Her gaze looking down from the cloudy upper reaches of Ominar, Aismael's attention shifted, and so her thoughts followed suit, abandoning their former ponderings entirely.
“Madam, Exeo,” sounded a small voice from across the room. The Exeo judged that the voice came from the same location that the entrance resided within. Someone had entered her office unbidden. Her body turning a quarter of the way around so that her head could turn to see the small Prae who stood in the doorway, the Exeo found a small smile slipping over her lips.
“Maedriel, I presume you've returned with the reports?” Her question was accompanied by her body gracefully completing its turn, before approaching the small, 4'10 Prae. She was still young.
“Yes, Exe--,” she begun, only to be interrupted by her blue and gold haired elder, who had closed the distance with deceptive swiftness to place her hand on the young woman's shoulder, “Please, it's Ais while we're alone, alright Maedri?” The young Prae nodded meekly, her eyes, with hesitation, turning up to meet her superior's own.

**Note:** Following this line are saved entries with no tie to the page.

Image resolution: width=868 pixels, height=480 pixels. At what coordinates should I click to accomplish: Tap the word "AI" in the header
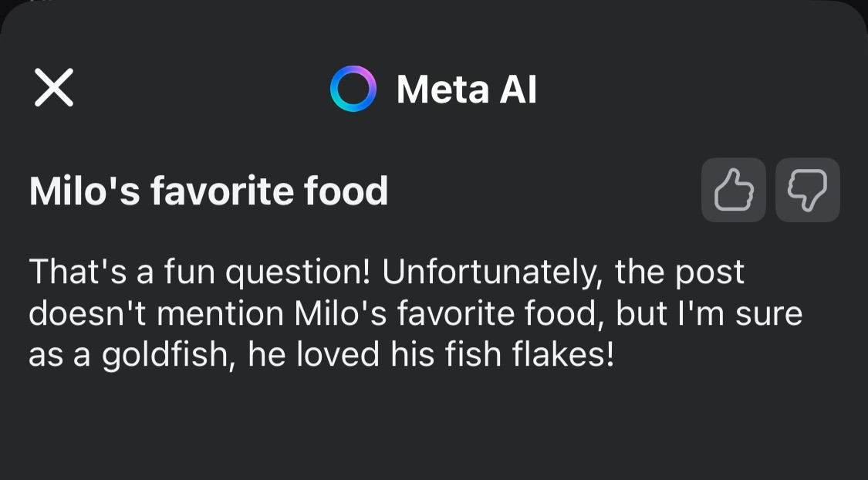pos(518,89)
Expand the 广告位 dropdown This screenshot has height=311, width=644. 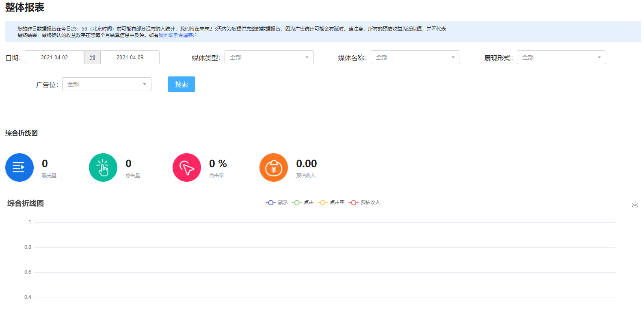(x=106, y=84)
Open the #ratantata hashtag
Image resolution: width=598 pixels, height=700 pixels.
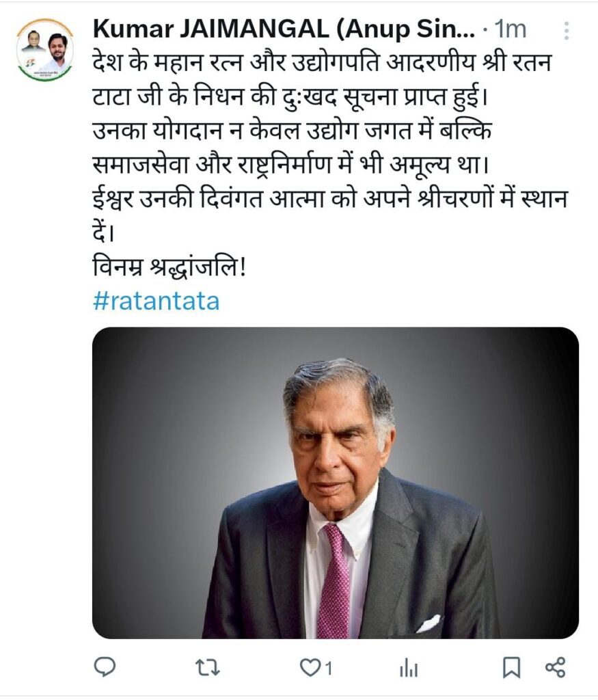(156, 301)
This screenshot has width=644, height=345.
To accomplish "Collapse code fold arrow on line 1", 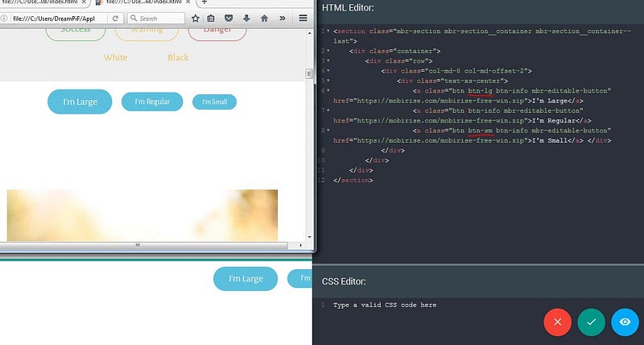I will point(328,31).
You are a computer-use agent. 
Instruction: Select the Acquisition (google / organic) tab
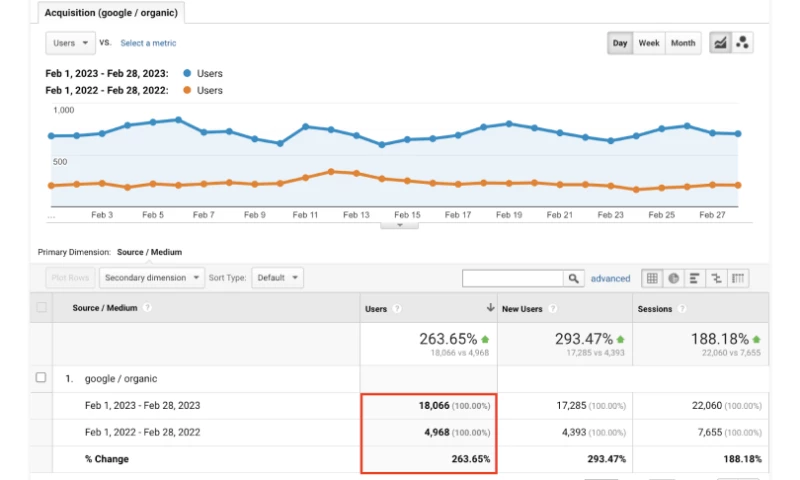[x=111, y=13]
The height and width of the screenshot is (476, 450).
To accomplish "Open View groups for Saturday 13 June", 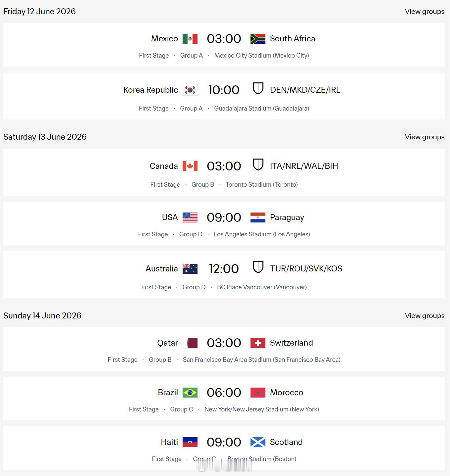I will pos(424,137).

As she did, a shiver went through her, causing Aismael to smile, a glint in her eyes. “The report, dear,” she requested gently, causing the girl to sputter briefly before hurriedly handing over the folder of documents. Smiling as she took hold of it before, to the girl's relief and dismay both, she turned away and walked to her desk. Once there she splayed the files out over the surface before feeding her vis into it.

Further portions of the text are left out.